Caregivers should seek permission, idhn, before getting to the patient. They should not engage in secret conversations that do not involve the patient.
GENERAL ETIQUETTE OF THE HEALTHCARE WORKER
The caregiver should respect the rights of the patient regarding advance directives on treatment, privacy, access to information, informed consent, and protection from nosocomial infections.
Caregivers must be clean and dress appropriately to look serious, organized and disciplined.
They must be cheerful, lenient, merciful, and kind.
They must enjoin the good, have good thoughts about the patients, husn al dhann, and avoid evil or obscene words.
They must observe the rules of lowering the gaze, ghadh al basar, and khalwat.
Caregivers must have an attitude of humbleness, tawadhu'u.
They cannot be emotionally detached in the mistaken impression that they are being professional. They must be loving and empathetic and show mercifulness but the emotional involvement must not go to the extreme of being so engrossed that rational professional judgment is impaired.
They must make dua for the patients because qadar can only be changed by dua. They can make ruqya for the patients by reciting the two mu’awadhatain or any other verses of the Qur’an.
They must seek permission, isti' dhaan, when approaching or examining patients.
Medical care must be professional, competent, and considerate.
Medical decisions should consider the balance of benefits and risks. The general position of the Law is to give priority to minimizing risk over maximizing benefit. Any procedures carried out must be explained very well to the patient in advance.
The caregiver must never promise cure or improvement. Every action of the caregiver must be preceded by basmalah. Everything should be predicated with the formula inshallah, if Allah wishes.
The caregivers must listen to the felt needs and problems of the patients. They should ask about both medical and non-medical problems.
Supportive care such as nursing care, cleanliness, physical comfort, nutrition, treatment of fever and pain are as important as the medical procedures themselves and are all what can be offered in terminal illness.
Caregivers must reassure the patients not to give up hope. Measures should be taken to prevent nosocomial infections.
DEALING WITH THE FAMILY IS DAWA
Visits by the family fulfill the social obligation of joining the kindred and should be encouraged.
The family are honored guests of the hospital with all the shari’at rights of a guest.
The caregiver must provide psychological support to family because they are also victims of the illness because they anxious and worried.
They need reassurance about the condition of the patient within the limits allowed by the rules of confidentiality.
The family can be involved in some aspects of supportive care so that they feel they are helping and are involved.
MEDICAL SERVICES AS DAWA
Medicine should be taught as a social service with the human dimension dominating the biomedical dimension.
Medicine should be practiced as of mutual social support.
Medical education should prepare the future physician to provide service to the community.
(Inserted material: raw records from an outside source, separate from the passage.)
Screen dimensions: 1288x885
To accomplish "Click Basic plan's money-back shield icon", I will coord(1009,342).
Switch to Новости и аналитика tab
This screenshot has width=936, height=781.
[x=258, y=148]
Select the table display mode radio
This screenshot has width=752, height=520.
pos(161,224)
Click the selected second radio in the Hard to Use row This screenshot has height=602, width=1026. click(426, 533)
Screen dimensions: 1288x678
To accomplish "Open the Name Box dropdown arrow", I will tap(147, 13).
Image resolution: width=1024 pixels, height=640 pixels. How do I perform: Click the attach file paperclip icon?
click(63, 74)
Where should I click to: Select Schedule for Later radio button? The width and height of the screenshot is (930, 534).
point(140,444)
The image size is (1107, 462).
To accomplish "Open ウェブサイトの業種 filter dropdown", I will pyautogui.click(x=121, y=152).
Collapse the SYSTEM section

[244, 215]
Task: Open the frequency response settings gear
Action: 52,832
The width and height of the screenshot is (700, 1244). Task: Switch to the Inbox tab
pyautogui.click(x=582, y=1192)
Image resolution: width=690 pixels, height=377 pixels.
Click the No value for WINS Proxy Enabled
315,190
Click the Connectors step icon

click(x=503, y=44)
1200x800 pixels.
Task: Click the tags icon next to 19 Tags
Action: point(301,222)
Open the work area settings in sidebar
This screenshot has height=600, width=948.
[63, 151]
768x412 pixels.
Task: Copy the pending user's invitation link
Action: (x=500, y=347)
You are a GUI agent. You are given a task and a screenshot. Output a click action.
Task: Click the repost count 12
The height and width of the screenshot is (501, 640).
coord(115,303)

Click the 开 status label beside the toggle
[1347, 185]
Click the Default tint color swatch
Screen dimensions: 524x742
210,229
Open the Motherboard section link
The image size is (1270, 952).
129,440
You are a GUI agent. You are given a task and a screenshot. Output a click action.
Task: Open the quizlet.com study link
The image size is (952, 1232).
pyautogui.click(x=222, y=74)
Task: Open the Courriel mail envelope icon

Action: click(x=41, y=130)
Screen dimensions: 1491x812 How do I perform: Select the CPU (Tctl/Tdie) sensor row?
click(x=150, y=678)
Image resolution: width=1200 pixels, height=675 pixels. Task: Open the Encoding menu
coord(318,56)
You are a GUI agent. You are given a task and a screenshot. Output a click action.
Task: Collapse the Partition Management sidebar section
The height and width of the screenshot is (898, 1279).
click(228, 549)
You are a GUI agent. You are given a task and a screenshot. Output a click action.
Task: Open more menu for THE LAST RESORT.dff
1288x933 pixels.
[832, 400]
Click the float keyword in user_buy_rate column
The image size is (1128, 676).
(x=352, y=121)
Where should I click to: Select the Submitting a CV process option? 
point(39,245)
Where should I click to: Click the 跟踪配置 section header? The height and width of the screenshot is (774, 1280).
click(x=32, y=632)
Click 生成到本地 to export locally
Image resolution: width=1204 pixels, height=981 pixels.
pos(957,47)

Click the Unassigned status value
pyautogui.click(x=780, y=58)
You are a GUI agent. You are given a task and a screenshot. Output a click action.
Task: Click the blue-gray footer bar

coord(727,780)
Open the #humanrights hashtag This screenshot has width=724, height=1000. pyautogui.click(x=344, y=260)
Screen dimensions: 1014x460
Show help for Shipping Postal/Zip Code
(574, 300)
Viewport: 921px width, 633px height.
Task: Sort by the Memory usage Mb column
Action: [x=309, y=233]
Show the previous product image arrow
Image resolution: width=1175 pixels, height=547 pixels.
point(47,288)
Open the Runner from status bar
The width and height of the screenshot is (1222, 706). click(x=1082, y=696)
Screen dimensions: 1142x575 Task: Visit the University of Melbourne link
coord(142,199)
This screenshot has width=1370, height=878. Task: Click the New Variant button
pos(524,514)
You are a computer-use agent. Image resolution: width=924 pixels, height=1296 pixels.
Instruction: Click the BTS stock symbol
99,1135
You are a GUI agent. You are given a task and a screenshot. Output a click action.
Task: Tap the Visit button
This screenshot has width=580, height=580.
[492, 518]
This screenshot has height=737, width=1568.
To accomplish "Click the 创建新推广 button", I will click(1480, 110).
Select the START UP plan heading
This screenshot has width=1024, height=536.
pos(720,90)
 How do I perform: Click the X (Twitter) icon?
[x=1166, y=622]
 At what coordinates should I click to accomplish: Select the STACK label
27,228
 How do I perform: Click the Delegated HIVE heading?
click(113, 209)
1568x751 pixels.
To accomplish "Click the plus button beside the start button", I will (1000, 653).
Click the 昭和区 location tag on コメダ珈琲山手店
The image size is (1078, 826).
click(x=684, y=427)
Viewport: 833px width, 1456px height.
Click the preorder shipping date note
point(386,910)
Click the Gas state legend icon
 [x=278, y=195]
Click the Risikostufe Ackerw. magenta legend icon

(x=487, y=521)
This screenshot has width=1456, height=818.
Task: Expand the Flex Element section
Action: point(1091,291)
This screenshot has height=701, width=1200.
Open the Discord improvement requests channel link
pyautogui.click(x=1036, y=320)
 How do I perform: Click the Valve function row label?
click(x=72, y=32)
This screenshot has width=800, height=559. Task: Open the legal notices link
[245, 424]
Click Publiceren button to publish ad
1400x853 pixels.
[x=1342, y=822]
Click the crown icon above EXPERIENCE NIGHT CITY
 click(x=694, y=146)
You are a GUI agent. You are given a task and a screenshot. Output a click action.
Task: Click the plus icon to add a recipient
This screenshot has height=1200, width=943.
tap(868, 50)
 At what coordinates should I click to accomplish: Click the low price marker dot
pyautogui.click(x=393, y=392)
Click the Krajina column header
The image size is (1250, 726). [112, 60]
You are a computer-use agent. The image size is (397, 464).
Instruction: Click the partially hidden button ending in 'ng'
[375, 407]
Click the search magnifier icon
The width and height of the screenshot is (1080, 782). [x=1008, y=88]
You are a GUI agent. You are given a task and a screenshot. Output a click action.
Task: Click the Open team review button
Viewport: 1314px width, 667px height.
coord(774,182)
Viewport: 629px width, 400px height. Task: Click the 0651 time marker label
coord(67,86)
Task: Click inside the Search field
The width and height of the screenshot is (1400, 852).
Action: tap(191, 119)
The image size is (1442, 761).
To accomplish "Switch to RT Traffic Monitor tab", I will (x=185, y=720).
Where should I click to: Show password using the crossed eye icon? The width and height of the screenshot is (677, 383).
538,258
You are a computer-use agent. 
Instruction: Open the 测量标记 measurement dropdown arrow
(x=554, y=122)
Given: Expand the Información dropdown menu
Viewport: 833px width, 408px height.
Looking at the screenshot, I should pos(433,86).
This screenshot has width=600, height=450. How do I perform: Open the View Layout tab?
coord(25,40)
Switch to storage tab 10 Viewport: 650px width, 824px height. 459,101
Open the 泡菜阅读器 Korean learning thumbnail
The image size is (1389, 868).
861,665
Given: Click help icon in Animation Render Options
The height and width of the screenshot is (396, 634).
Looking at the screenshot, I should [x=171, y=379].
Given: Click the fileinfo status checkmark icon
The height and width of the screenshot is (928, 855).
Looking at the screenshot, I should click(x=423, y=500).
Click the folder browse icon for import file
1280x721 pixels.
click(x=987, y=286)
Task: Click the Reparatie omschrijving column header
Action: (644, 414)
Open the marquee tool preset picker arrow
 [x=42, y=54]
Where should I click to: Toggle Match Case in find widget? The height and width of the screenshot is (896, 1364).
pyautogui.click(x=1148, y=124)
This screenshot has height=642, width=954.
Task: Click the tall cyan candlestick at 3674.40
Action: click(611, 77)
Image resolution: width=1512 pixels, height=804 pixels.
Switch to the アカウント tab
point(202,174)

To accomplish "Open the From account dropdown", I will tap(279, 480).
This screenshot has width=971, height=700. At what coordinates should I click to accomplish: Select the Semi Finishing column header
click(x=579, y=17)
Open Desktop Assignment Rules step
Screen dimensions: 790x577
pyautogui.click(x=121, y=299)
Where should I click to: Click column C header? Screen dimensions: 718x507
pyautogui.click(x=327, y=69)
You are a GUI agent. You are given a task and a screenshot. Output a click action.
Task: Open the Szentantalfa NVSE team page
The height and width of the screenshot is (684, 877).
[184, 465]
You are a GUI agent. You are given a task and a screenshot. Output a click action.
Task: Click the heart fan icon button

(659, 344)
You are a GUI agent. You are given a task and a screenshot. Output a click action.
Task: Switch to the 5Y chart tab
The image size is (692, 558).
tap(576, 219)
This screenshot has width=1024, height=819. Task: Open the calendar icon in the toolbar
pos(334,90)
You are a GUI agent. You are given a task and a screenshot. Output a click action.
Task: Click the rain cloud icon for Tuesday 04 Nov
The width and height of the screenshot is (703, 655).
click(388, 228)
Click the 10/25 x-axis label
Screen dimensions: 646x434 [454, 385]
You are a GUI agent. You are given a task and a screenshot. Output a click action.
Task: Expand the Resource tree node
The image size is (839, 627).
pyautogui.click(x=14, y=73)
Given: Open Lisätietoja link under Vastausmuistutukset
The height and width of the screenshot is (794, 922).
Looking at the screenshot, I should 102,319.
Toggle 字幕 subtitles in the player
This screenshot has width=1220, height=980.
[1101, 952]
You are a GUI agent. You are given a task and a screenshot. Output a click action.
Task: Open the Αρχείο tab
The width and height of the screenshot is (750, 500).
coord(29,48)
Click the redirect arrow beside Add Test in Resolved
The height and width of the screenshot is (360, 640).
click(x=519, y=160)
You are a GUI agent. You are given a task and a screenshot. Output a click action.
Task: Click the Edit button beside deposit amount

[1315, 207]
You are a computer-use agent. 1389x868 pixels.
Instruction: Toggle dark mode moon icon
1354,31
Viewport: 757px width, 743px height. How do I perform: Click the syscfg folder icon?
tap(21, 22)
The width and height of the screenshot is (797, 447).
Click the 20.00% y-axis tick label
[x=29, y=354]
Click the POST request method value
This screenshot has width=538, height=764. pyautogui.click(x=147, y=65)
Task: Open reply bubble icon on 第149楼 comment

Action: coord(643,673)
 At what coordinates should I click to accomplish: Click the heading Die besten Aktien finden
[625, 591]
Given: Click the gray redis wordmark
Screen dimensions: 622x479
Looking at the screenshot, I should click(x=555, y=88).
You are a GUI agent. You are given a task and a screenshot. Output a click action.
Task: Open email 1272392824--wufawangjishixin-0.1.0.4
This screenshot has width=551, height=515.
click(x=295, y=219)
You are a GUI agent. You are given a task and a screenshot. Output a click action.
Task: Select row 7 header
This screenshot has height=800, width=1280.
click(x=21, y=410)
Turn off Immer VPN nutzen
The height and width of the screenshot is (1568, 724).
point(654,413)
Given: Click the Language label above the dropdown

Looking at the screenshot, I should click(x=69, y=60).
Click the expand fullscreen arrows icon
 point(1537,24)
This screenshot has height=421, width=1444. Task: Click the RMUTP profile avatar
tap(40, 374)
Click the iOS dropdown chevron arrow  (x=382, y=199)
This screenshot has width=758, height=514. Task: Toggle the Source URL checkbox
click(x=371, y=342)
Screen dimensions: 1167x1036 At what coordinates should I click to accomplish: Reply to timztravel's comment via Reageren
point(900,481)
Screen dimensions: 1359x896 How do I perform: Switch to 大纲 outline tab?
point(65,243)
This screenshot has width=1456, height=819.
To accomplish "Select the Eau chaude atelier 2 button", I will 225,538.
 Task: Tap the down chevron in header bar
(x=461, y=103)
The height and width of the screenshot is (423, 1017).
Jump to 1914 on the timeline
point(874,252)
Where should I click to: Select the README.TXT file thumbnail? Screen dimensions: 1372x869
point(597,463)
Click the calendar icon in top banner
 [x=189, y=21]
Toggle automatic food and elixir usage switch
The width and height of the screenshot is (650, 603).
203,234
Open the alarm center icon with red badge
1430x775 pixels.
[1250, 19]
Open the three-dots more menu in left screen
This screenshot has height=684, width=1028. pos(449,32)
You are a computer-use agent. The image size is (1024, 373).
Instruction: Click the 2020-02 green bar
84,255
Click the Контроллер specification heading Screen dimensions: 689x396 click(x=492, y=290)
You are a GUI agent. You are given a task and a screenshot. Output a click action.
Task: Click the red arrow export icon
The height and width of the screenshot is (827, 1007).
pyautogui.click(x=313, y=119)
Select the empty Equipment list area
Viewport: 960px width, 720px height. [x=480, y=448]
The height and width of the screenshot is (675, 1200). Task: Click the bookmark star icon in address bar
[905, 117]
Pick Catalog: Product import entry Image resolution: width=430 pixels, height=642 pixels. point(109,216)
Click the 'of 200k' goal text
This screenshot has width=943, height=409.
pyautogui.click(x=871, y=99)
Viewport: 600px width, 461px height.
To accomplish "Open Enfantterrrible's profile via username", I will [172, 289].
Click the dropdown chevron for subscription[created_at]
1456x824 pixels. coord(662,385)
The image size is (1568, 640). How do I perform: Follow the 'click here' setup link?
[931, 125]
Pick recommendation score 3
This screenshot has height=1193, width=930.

This will require skills of understanding and responding to community needs that can be acquired by spending part of the training period in a community setting away from the high technology hospital environment.
MEDICAL PROFESSIONAL’S LEADERSHIP IS DAWA
The medical school curriculum and experience should be a lesson in social responsibility and leadership.
The best physician should be a social activist who goes into society and gives leadership in solving underlying social causes of ill-health.
The physician as a respected opinion leader with close contact with the patients must be a model for others in moral values, attitudes, akhlaq, and thoughts.
He must give leadership in preventing or solving ethical issues arising out of modern biotechnology. He must understand the medical, legal, and ethical issue involved and explain them to the patients and their families so that they can form an informed decision. He should also provide leadership in advocating for the less privileged and advocacy for human rights.